All help would be appreciated.
Thanks
Kevin

PS: how do I add my R.R. logo or photos or videos (mine or you tube)???????????????


----------



## RP3 (Jan 5, 2008)

The Acc. Mason Bogie is a unique and attractive model. There are two color versions and each has the option of an axle pump. The pump does work well but it does reduce the load that the loco can pull. Dave Hottman suggested to me that instead of installing the separate axle pump kit, one would have a better pulling loco by using a Goodall valve for re-filling the boiler. Either way, you get a good locomotive. 

Ross Schlabach


----------



## Andre Anderson (Jan 3, 2008)

I have one of the San Juan's with the axle pump and have not found any problems with the pulling capacity of the locomotive. All of the photos of real ones that I have found seem to have no more that four or five cars and mine will pull that with out any problems.


----------



## Pete Thornton (Jan 2, 2008)

Kevin, 

We discussed the mason Bogie endlessly last year when they arrived. If you Google "site:mylargescale.com accucraft mason bogie" you will get 664 hits - all on this site - and you can read them all !


----------



## GUNCAPTAIN2463 (Jun 22, 2011)

Thank you guys for comments and suggestions. Accucraft is selling the units w/o axle pumps: sale price of $2500 plus free goodall valve and water bottle, Silver State Train has them available @ $2495. Sunset Valley RR for $2399
Kevin


----------



## weaverc (Jan 2, 2008)

What I wanted to do did not work. Sorry, no message here.


----------



## David Fletcher (Jan 2, 2008)

I believe the non pump versions still come with water tank and pump in the tender, fully plumbed to the goodall valve on the backhead. Thats how mine is, and I dont have any trouble running it and manually pumping water in the boiler after every few laps. Its RTR in that format. 

David.


----------



## GUNCAPTAIN2463 (Jun 22, 2011)

Thanks Dave, for the note and the help.
Kevin 
@import url(http://www.mylargescale.com/Provide...ad.ashx?type=style&file=SyntaxHighlighter.css);@import url(/providers/htmleditorproviders/cehtmleditorprovider/dnngeneral.css);


----------



## Ironton (Jan 2, 2008)

Kevin, 

Just remember the Bogie has a very small boiler, it was made to scale. The original engines had small boilers. So, depending on how much fiddling you want to do, the boiler will run out of water without being "topped off" on a regular basis. The axle pump will double the time the loco will run without fiddling with it. 
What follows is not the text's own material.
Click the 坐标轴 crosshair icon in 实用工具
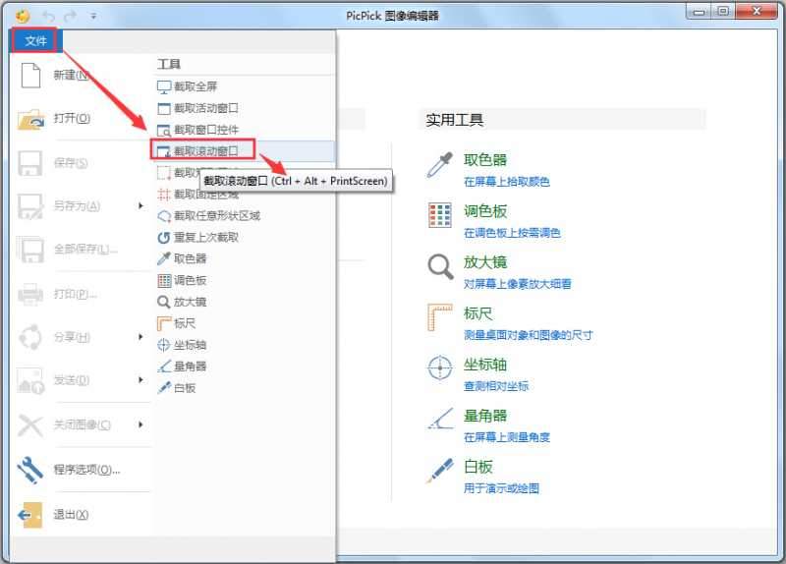Image resolution: width=786 pixels, height=564 pixels. [x=439, y=369]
Another thing, the gas tank has much more gas than I use on one boiler fill. This means that if you are not careful, you can have a dry boiler while the flame is still going. With the axle pump and the tender full of water they seem to even out. 

Just a couple of things I have experienced. Hope it helps with your decision.


----------



## GUNCAPTAIN2463 (Jun 22, 2011)

Rick: That was very helpful. Best insite yet. The units currently available don't the axle pump only the manual pump. Though I did get a message from someone saying they had a used one with little run time on it with the pump. I'm still waiting to hear back from that gentleman on a price and photos.
As to the small boiler, I have the same situation with my Accucraft Forney and Caradoc. Both run out of water before fuel. My Roundhouse Russell does not have that problem. It usually runs out of fuel just before the steam runs out. I think thats the usual case with Roundhouse engines.
Thanks
Kevin


----------